## Work task
So that nothing is lost, restate each entry exactly as supplied.
= Beginning of Section =
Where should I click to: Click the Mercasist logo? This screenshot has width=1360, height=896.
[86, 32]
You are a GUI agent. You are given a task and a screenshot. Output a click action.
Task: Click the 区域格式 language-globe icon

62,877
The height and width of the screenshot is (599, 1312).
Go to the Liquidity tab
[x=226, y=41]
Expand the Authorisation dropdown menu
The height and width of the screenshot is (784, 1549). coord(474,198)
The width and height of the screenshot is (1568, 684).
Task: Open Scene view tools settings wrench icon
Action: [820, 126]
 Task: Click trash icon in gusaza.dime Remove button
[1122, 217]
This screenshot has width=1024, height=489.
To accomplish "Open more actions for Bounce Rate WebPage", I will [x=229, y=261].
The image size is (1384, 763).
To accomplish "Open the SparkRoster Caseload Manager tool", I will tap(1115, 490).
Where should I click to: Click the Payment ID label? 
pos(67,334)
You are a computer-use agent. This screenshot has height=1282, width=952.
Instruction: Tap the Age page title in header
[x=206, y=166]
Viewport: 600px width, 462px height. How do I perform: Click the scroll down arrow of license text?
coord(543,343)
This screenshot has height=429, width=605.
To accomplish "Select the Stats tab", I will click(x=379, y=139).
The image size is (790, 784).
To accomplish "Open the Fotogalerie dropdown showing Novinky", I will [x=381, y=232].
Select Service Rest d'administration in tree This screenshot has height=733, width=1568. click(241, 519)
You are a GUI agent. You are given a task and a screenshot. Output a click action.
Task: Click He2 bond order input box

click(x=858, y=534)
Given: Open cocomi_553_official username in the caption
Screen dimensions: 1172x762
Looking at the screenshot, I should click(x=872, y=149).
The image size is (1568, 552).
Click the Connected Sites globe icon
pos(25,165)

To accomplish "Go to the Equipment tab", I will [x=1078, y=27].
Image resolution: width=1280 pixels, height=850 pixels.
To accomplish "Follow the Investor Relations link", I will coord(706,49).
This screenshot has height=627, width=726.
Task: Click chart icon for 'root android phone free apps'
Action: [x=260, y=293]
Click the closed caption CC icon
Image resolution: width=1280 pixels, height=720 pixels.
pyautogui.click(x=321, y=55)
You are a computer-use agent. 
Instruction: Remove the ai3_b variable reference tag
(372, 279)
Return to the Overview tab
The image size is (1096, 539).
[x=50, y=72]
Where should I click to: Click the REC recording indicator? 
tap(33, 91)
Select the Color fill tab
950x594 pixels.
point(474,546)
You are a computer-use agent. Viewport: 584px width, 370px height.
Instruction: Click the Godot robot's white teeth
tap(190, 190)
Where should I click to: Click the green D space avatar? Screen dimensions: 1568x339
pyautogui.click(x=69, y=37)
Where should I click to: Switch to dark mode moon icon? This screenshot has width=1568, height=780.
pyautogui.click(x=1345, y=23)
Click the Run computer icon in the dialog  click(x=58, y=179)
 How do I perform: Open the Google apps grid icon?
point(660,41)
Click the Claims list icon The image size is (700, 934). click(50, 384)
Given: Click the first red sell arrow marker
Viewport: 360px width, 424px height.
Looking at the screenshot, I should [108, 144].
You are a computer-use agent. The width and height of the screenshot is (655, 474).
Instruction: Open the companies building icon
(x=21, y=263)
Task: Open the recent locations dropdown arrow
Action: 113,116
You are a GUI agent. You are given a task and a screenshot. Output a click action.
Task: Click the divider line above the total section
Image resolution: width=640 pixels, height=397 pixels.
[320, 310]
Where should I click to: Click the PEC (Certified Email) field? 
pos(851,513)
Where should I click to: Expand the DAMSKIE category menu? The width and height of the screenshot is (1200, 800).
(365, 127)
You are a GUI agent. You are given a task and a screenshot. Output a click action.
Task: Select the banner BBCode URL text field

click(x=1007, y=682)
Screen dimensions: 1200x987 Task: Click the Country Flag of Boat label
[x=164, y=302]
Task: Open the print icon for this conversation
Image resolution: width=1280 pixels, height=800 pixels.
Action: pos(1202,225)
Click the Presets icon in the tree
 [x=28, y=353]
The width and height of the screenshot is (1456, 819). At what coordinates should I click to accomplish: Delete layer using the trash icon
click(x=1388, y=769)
= End of Section =
## Your solution
Where should I click to: Click the Mercasist logo? This screenshot has width=1360, height=896.
[86, 32]
You are a GUI agent. You are given a task and a screenshot. Output a click action.
Task: Click the 区域格式 language-globe icon

62,877
The height and width of the screenshot is (599, 1312).
Go to the Liquidity tab
[x=226, y=41]
Expand the Authorisation dropdown menu
The height and width of the screenshot is (784, 1549). coord(474,198)
The width and height of the screenshot is (1568, 684).
Task: Open Scene view tools settings wrench icon
Action: [820, 126]
 Task: Click trash icon in gusaza.dime Remove button
[1122, 217]
This screenshot has width=1024, height=489.
To accomplish "Open more actions for Bounce Rate WebPage", I will [x=229, y=261].
The image size is (1384, 763).
To accomplish "Open the SparkRoster Caseload Manager tool", I will tap(1115, 490).
Where should I click to: Click the Payment ID label? 
pos(67,334)
You are a computer-use agent. This screenshot has height=1282, width=952.
Instruction: Tap the Age page title in header
[x=206, y=166]
Viewport: 600px width, 462px height. How do I perform: Click the scroll down arrow of license text?
coord(543,343)
This screenshot has height=429, width=605.
To accomplish "Select the Stats tab", I will click(x=379, y=139).
The image size is (790, 784).
To accomplish "Open the Fotogalerie dropdown showing Novinky", I will [x=381, y=232].
Select Service Rest d'administration in tree This screenshot has height=733, width=1568. click(241, 519)
You are a GUI agent. You are given a task and a screenshot. Output a click action.
Task: Click He2 bond order input box

click(x=858, y=534)
Given: Open cocomi_553_official username in the caption
Screen dimensions: 1172x762
Looking at the screenshot, I should click(x=872, y=149).
The image size is (1568, 552).
Click the Connected Sites globe icon
pos(25,165)

To accomplish "Go to the Equipment tab", I will [x=1078, y=27].
Image resolution: width=1280 pixels, height=850 pixels.
To accomplish "Follow the Investor Relations link", I will coord(706,49).
This screenshot has height=627, width=726.
Task: Click chart icon for 'root android phone free apps'
Action: [x=260, y=293]
Click the closed caption CC icon
Image resolution: width=1280 pixels, height=720 pixels.
pyautogui.click(x=321, y=55)
You are a computer-use agent. 
Instruction: Remove the ai3_b variable reference tag
(372, 279)
Return to the Overview tab
The image size is (1096, 539).
[x=50, y=72]
Where should I click to: Click the REC recording indicator? 
tap(33, 91)
Select the Color fill tab
950x594 pixels.
point(474,546)
You are a computer-use agent. Viewport: 584px width, 370px height.
Instruction: Click the Godot robot's white teeth
tap(190, 190)
Where should I click to: Click the green D space avatar? Screen dimensions: 1568x339
pyautogui.click(x=69, y=37)
Where should I click to: Switch to dark mode moon icon? This screenshot has width=1568, height=780.
pyautogui.click(x=1345, y=23)
Click the Run computer icon in the dialog  click(x=58, y=179)
 How do I perform: Open the Google apps grid icon?
point(660,41)
Click the Claims list icon The image size is (700, 934). click(50, 384)
Given: Click the first red sell arrow marker
Viewport: 360px width, 424px height.
Looking at the screenshot, I should [108, 144].
You are a computer-use agent. The width and height of the screenshot is (655, 474).
Instruction: Open the companies building icon
(x=21, y=263)
Task: Open the recent locations dropdown arrow
Action: 113,116
You are a GUI agent. You are given a task and a screenshot. Output a click action.
Task: Click the divider line above the total section
Image resolution: width=640 pixels, height=397 pixels.
[320, 310]
Where should I click to: Click the PEC (Certified Email) field? 
pos(851,513)
Where should I click to: Expand the DAMSKIE category menu? The width and height of the screenshot is (1200, 800).
(365, 127)
You are a GUI agent. You are given a task and a screenshot. Output a click action.
Task: Select the banner BBCode URL text field

click(x=1007, y=682)
Screen dimensions: 1200x987 Task: Click the Country Flag of Boat label
[x=164, y=302]
Task: Open the print icon for this conversation
Image resolution: width=1280 pixels, height=800 pixels.
Action: pos(1202,225)
Click the Presets icon in the tree
 [x=28, y=353]
The width and height of the screenshot is (1456, 819). At what coordinates should I click to accomplish: Delete layer using the trash icon
click(x=1388, y=769)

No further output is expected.